A report issued by the U.S. Defense shows that the army intends testing robots that “think – look – move – talk and work.” Figure 24 summarizes the Army’s vision for these five problem domains, barriers to achieving its vision, and work to be done to advance toward the vision.
The Robotic Collaborative Technology Alliance (RCTA) plans a Capstone Experiment in during 2014. The U.S. Defense robot provides the following example as shown in Figure 25.
The Capstone Experiment is centered around a notional cordon-and-search operation: during urban transit by a small unit (i.e., four to five soldiers), a fugitive is reported to have entered a building the unit is approaching. A man-transportable robot is instructed to “cover the back door” of the building by the unit commander because he cannot safely split up his limited resources. The robot must understand and acknowledge the order, associate the order with its perceived environment, move safely and securely to an appropriate vantage point, observe activity behind the building, and report any salient events to the unit commander. As needed, it enters the building and negotiates stairs or other mobility obstacles. It then returns to its unit, maintaining situational awareness, and is ready for another assignment. While this narrative occurs in the context of a cordon-and-search operation, its underlying capabilities support a broad range of potential operational missions.

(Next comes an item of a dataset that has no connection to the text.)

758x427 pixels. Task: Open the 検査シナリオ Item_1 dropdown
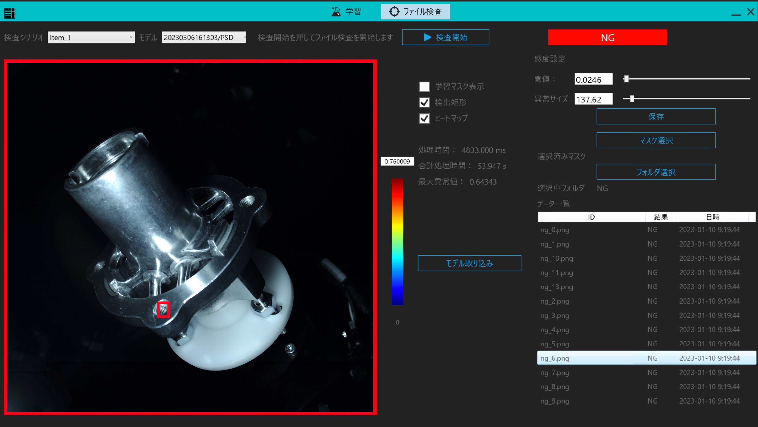(91, 37)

Effectively the Military consider that a truly useful robot should have the ability to learn on its own from interactions with the physical and social environment. It should not rely on a human programmer once it is purchased. It must be trainable.
Unfortunately, the report goes further by indicating that work will continue to move to fully autonomous robots, something I am personally very much against:
Similar to the other Services, middle- and long-term work by the RCTA will continue to evolve and improve capabilities to increase the level of autonomy in systems from the current, remotely operated systems to autonomous systems.